The Internet Group has admitted the loss of 4500 sites from its homepages server was the result of a malicious attack. The company is soon to send an email to customers explaining that the attack was made via a security hole in a CGI script on one user's site.
There are many known attacks exploiting such scripts, and some ISPs either forbid their use or allow customers to use only supplied scripts. Others, like Ihug, vet all customer scripts before allowing them to be uploaded - but this one appears to have slipped through the net.
The company has apparently spent the last two days tracing exactly what the attacker did. According to the email from Ihug director Bart Kindt the intruder attacked the master boot drive also the main 17 Gigabyte RAID system, which contained all the Website files for Ihug's US based homepage machine, crash.ihug.co.nz.
The server's pre-configured emergency boot drive was also badly damaged. Ihug has been criticised for not backing up the 12,000 customer Websites hosted free on the server, but Kindt says that "in a case like this, where a hacker gains access to the system, even a backup drive would not protect the data."
Ihug staff member Matthew Oram has been at the US site repairing the drives.
As a result of the calamity, the company has put an interim ban on all CGI scripts on the server and, says Kindt, "we have to decide if we will be accepting customers CGI scripts on our server in future."

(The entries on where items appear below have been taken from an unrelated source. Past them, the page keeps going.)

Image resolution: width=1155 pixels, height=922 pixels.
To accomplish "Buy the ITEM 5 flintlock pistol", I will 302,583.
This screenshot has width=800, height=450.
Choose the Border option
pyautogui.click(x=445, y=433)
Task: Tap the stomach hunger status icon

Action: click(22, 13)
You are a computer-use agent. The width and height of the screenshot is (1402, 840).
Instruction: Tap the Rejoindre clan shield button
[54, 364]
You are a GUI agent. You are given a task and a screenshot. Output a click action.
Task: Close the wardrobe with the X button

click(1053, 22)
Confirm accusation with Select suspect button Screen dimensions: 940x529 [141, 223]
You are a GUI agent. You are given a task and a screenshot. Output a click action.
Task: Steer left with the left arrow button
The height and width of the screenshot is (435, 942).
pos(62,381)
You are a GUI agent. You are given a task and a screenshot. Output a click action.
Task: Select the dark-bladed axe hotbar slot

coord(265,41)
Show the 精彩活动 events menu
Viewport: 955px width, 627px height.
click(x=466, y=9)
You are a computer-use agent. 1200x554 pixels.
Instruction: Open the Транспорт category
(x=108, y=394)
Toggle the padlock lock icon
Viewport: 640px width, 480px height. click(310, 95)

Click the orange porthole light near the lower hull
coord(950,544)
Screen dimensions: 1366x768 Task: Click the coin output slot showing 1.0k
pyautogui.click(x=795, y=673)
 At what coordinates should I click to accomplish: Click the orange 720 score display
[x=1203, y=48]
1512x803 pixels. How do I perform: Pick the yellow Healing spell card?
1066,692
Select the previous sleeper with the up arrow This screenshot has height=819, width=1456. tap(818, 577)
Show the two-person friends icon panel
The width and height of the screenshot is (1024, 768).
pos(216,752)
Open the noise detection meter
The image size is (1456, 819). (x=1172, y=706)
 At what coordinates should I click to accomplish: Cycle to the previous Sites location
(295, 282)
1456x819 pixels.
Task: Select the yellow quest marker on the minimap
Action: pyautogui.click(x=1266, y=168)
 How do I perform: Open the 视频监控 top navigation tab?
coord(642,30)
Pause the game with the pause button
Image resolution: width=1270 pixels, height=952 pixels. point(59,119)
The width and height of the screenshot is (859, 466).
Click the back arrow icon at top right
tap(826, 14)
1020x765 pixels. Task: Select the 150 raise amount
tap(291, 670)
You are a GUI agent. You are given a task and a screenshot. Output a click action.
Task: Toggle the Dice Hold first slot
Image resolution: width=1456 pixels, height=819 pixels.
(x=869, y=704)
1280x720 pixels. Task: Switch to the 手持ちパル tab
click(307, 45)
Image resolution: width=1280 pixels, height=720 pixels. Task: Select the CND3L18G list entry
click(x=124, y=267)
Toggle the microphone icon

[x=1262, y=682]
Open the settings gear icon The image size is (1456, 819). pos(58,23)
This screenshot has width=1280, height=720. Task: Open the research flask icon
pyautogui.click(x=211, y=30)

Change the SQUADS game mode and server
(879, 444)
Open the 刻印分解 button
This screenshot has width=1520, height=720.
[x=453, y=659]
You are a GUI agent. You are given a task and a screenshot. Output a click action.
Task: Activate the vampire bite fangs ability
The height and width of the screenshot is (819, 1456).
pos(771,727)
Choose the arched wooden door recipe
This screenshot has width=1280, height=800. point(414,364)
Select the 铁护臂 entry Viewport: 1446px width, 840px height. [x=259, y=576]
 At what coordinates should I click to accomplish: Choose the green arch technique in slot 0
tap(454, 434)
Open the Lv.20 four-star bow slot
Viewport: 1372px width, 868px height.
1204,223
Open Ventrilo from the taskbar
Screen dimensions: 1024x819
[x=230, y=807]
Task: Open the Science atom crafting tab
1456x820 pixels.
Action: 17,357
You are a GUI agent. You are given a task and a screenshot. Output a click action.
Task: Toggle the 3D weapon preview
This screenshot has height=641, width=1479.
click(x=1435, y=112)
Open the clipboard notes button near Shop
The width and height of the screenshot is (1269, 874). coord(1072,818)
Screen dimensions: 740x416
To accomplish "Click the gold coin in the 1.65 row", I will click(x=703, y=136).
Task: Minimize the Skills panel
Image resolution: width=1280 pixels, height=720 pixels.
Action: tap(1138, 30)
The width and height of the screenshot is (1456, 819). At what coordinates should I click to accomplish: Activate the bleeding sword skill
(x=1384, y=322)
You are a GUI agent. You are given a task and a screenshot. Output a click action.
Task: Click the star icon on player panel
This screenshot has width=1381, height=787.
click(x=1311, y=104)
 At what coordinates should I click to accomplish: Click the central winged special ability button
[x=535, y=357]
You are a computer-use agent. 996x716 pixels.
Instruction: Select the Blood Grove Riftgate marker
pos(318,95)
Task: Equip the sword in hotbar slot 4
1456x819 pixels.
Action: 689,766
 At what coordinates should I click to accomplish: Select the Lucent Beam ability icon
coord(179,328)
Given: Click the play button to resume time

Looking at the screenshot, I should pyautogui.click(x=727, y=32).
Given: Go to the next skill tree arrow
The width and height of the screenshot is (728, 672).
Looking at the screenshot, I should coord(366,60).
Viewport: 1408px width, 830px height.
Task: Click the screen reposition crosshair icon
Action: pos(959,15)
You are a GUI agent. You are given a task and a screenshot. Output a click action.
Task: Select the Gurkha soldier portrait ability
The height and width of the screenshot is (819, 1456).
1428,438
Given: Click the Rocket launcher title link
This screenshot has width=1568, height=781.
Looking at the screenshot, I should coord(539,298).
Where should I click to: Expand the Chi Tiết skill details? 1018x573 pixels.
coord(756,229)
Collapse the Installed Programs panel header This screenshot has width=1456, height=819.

Kindt says the company is "looking at ways to protect all virtual hosted pages for our corporate customers" but emphasises that this is "a courtesy only" and that customers are responsible for backing up their own data.
"We will try to devise a structure so that in the unlikely case of a future security breach, the backup drive cannot be accessed at all."
Kindt says the company's network operations team is "constantly following the known 'hacks' which are posted worldwide on various Web sites, newsgroups and IRC servers. In some cases we have only minutes to fix security holes in the programs running on our Unix machines, before somebody exploits such a security hole.
"In the last 4 years we have been mostly successful in keeping our servers secure. Many overseas ISP's have not been so lucky."